Building a URL Shortening Service
Designing a URL shortening service like Bitly involves creating a system that provides compact aliases redirecting users to long URLs.
What’s a URL Shortener?
URL shortening generates concise alternatives to lengthy URLs, allowing users to navigate to the original link when using the alias. These shorter links are especially helpful for platforms with character limits (e.g., social media posts) or when sharing links in presentations or print media.
For instance, consider shortening this URL:
https://www.example.com/learn/courses/designing-a-scalable-url-shortening-service
Through LinkShort, it might become:
http://linkshort.com/abcd12
This shortened link is approximately 1/4th the length of the original. URL shorteners are also useful for link optimization, analytics tracking, and disguising source URLs
Requirements and Objectives
Tip: Always clarify requirements during an interview and ask questions to understand the intended scope.
Functional Requirements:
- Generate a unique and shorter alias for any provided URL.
- Redirect users to the original link when they visit the short URL.
- Support link expiration after a specific duration, either default or user-defined.
- High availability to prevent disruption of redirection services.
- Real-time redirection with minimal latency.
- Ensure shortened links are not guessable or predictable.
Estimations and Constraints
Since this system will be read-heavy, redirection requests are expected to outnumber URL shortening requests by a significant margin. Let’s assume a 100:1 read-to-write ratio.
Traffic Estimates:
- If we anticipate 600M new URLs shortened monthly, we can expect around 60B redirections within the same period.
- Per-second requests:
- Shorten requests: ~230 URLs/s
- Redirect requests: ~23K/s
Storage Estimates:
- Over five years, with 600M new URLs monthly, the system would store 36B URLs:
600M × 12 months × 5 years = 36B
- Assuming each stored object requires 600 bytes (metadata included), storage needs are approximately 21.6TB:
36B × 600 bytes = 21.6TB
Bandwidth Estimates:
- Write Operations: With 230 new URLs shortened per second, the incoming data is roughly 138KB/s:
230 × 600 bytes = 138KB/s
- Read Operations: With ~23K redirects per second, the outgoing data is approximately 13.8MB/s:
23K × 600 bytes = 13.8MB/s
Memory Estimates:
- To cache frequently accessed (hot) URLs, we assume 20% of the URLs handle 80% of the traffic.

◆ **Given problem 1**
Write out, word for word, the passage of the URL shortener design text that begins with the words containing "URL shortening generates" and ends with "the intended scope.".
◆ **Given problem 2**
Continue the URL shortener design text, picking up after its final sentence.
The lines after this text have nothing to do with it.

◆ **Provided material**
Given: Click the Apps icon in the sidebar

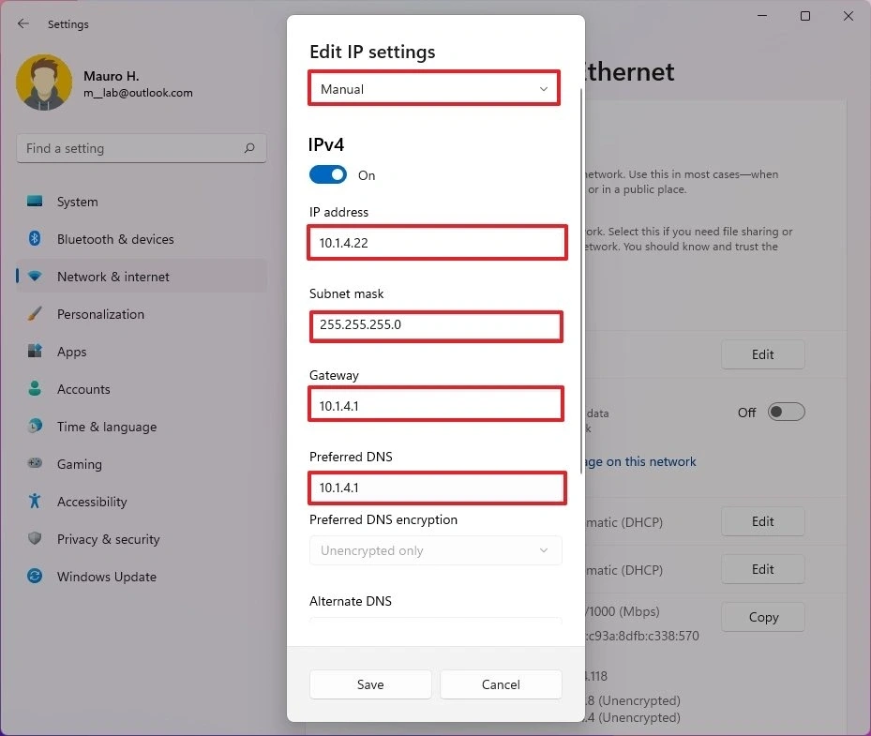Looking at the screenshot, I should pos(34,352).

◆ **Exercise result 1**
URL shortening generates concise alternatives to lengthy URLs, allowing users to navigate to the original link when using the alias. These shorter links are especially helpful for platforms with character limits (e.g., social media posts) or when sharing links in presentations or print media.
For instance, consider shortening this URL:
https://www.example.com/learn/courses/designing-a-scalable-url-shortening-service
Through LinkShort, it might become:
http://linkshort.com/abcd12
This shortened link is approximately 1/4th the length of the original. URL shorteners are also useful for link optimization, analytics tracking, and disguising source URLs
Requirements and Objectives
Tip: Always clarify requirements during an interview and ask questions to understand the intended scope.

◆ **Exercise result 2**
- For 23K requests per second, daily traffic would be ~2B requests:
23K × 3600 seconds × 24 hours = 2B
- Caching 20% of these requests requires ~240GB of memory:
0.2 × 2B × 600 bytes = 240GB
Summary of High-Level Estimates:
Defining The APIs
We can use REST APIs. Below are potential definitions for creating and deleting URLs:
createURL(api_dev_key, original_url, custom_alias=None, expire_date=None)
Parameters:
api_dev_key
(string): The API developer key of a registered account. This is used for authentication and throttling users based on their allocated quota.original_url
(string): The original URL to be shortened.custom_alias
(string): Optional custom key for the URL.expire_date
(string): Optional expiration date for the shortened URL.
Returns:
- A successful request returns the shortened URL. Otherwise, an error code is returned.
deleteURL(api_dev_key, url_key)
Parameters:
api_dev_key
(string): The API developer key of the registered user.url_key
(string): Represents the shortened URL to be deleted.
Returns:
- A successful request returns
URL Removed
.
Abuse Prevention:To prevent abuse, we can limit the number of URLs a user can create or access within a specified timeframe based on their api_dev_key
.
Database
Observations About the Data:
- The system will store billions of records.
- Each record will be small (less than 1KB).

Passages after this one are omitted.